The college’s president said the center will expand opportunities for students studying psychology, business, music, and pursuing a degree in general studies in the liberal arts.

He added that under business, the school has secured a partnership with Hilton. As the company builds a new hotel, the bottom floor will have classroom space for Morris Brown College students in the college’s business and hospitality program, James said, saying he hopes “to be the pipeline for Black and Brown talent,” in the industry.

“This is just the tip of the iceberg,” he said, also showing excitement for growing its gaming and computer science programs.

The college just received its largest grant in 20 years, according to James — but Morris Brown will need more large-scale investments to continue to catapult into its new era.

After establishing accreditation and scaling academic programs, James said the next step is to stabilize financially — without making it harder for students to attend.

“We do the best for educating us,” he said about HBCUs, adding that the educational institutions help serve the Black middle class.

Morris Brown lost a lot of land in bankruptcy and currently has one operational building. James said his goal is to upgrade infrastructure to help scale technology and services for students while attracting new staff and faculty.

In Atlanta’s constellation of HBCUs, James said Morris Brown has been an institution for all when it comes to access and equity.

“Those students who might need a second push,” he said in part, “those who may not have come from a more advantageous background.”

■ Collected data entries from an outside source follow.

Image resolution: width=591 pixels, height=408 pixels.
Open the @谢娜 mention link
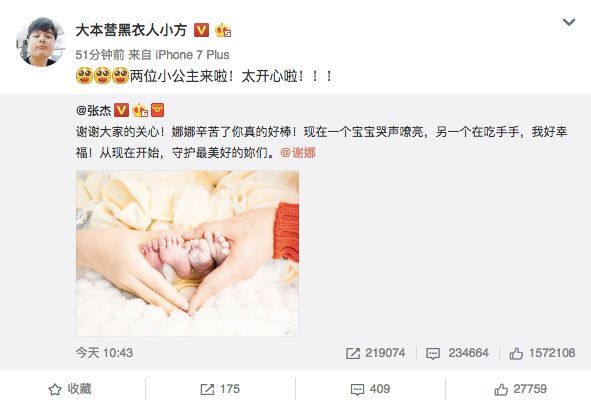[298, 153]
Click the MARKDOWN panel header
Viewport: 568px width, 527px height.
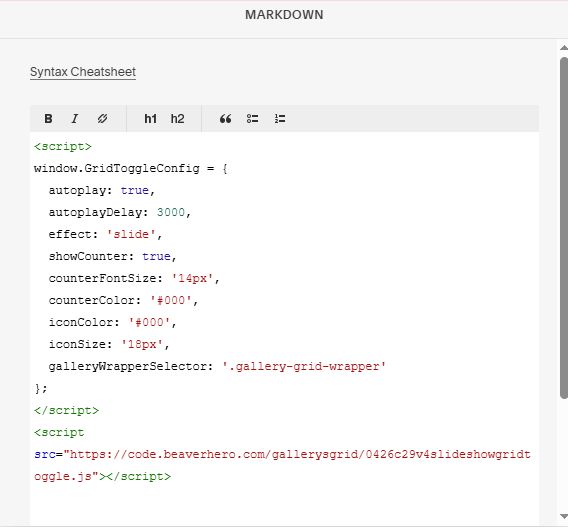(284, 15)
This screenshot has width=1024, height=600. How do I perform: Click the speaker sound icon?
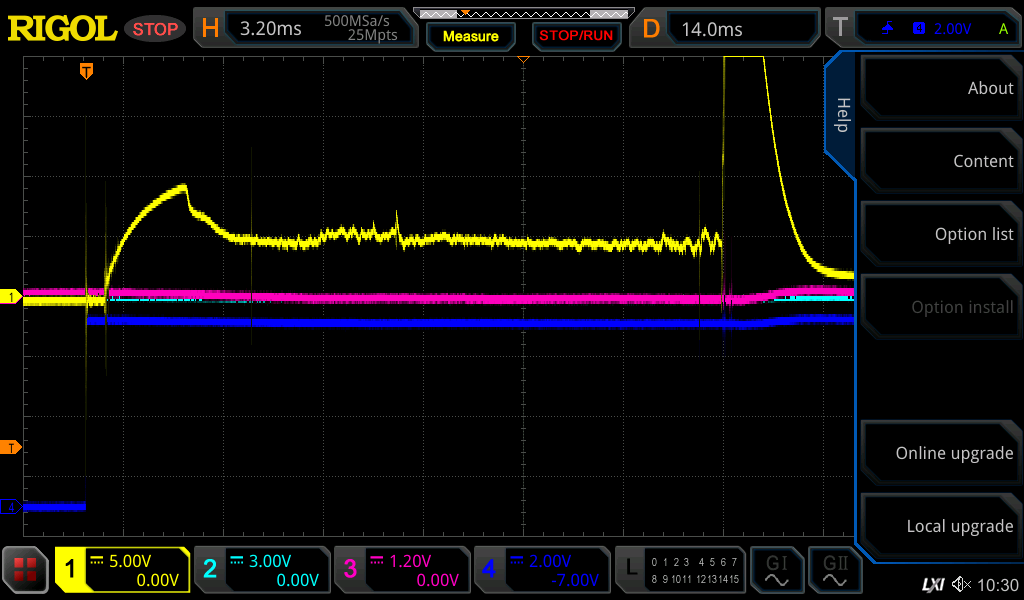coord(961,584)
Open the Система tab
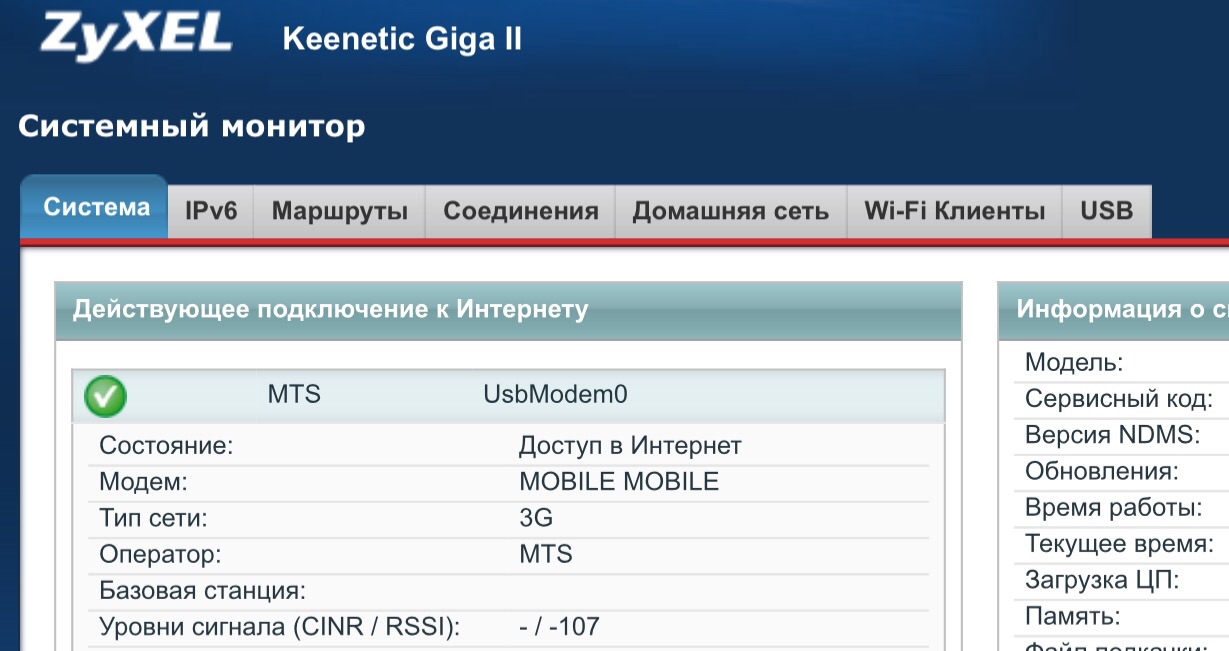1229x651 pixels. (x=96, y=208)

With their accreditation, Morris Brown is now the most affordable HBCU in the Atlanta University Center, according to James.

“We are a haven for all hungry souls,” he said.

To keep feeding those hungry for an education, James said the college has a growing board, a new provost, a new associate provost and other faculty to help invest in the students committed to graduating from the college.

He said to feed the need, he’s looking for more government and corporate funding with money going to growing programs and enrollment.